Desejo provocar Luzia. Você não me deu um retorno preciso, reclamo em vão com ela, que se fecha em um silêncio artificial. Será que, com todo seu input tecnológico, com todos os seus enigmáticos algoritmos, você não lembrou que tudo isso se pode fazer, hoje, sem necessidade de pôr os pés fora de casa?
Terá você esquecido, cara Luzia, que hoje posso visitar as maiores galerias e museus sem me expor aos elementos? Que posso entrar sem convite nos salões de castelos e palácios, como se majestade fosse? Que posso rever meus amigos, todo santo dia, enquadrados a um toque de dedos no brilho das telas? Que é possível conhecer e aprender toda a história de qualquer lugar, com inteira segurança, apenas recorrendo, do conforto da minha cadeira, ao assombroso mecanismo da internet?

▶ Trabalho solicitado:
[A] Copie fielmente a passagem do trecho que vai de "Terá você esquecido, cara" até "mecanismo da internet?".
[B] Segundo o trecho, de que modo quem escreve pode rever os amigos todo santo dia?

▶ Material fornecido:
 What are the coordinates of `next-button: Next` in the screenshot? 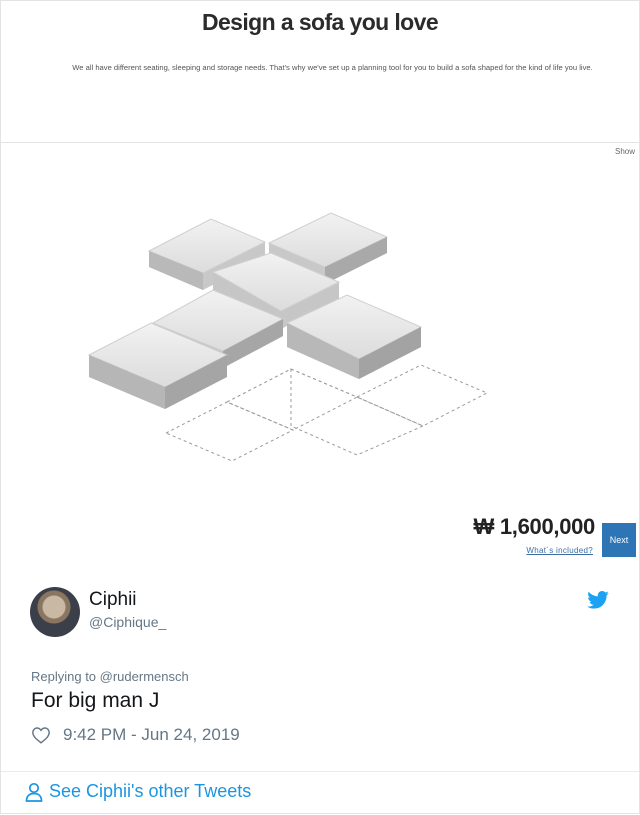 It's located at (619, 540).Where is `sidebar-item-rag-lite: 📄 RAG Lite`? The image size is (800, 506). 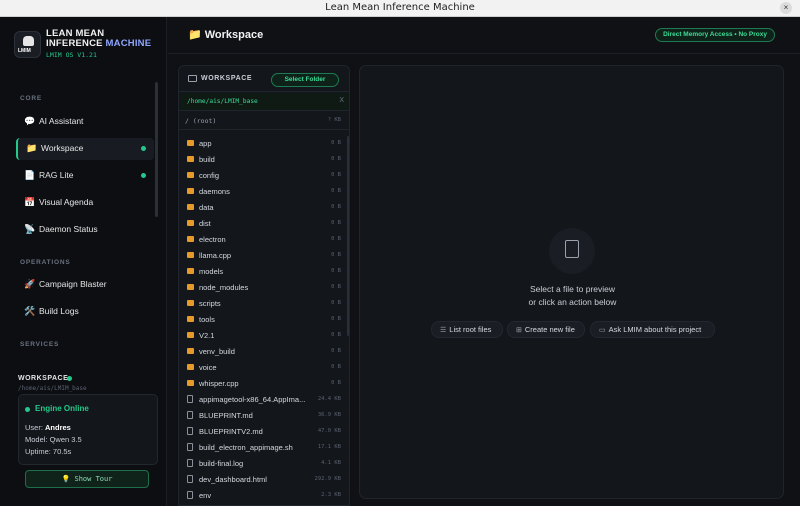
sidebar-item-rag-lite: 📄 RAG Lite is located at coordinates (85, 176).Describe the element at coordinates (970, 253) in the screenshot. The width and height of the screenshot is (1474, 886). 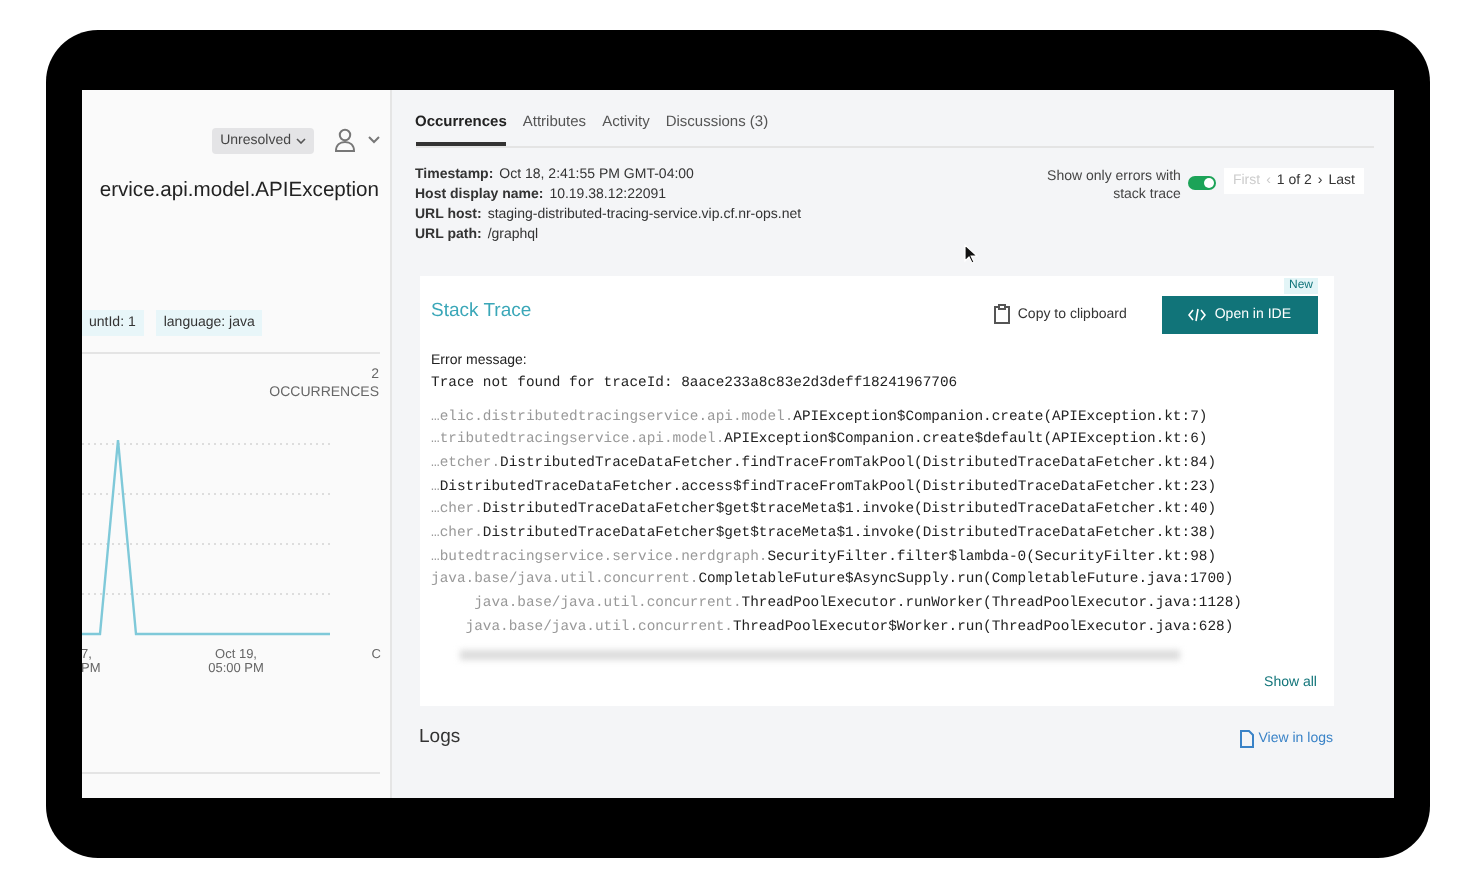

▶ Respostas por item:
[A]
Terá você esquecido, cara Luzia, que hoje posso visitar as maiores galerias e museus sem me expor aos elementos? Que posso entrar sem convite nos salões de castelos e palácios, como se majestade fosse? Que posso rever meus amigos, todo santo dia, enquadrados a um toque de dedos no brilho das telas? Que é possível conhecer e aprender toda a história de qualquer lugar, com inteira segurança, apenas recorrendo, do conforto da minha cadeira, ao assombroso mecanismo da internet?

[B] Enquadrados a um toque de dedos no brilho das telas.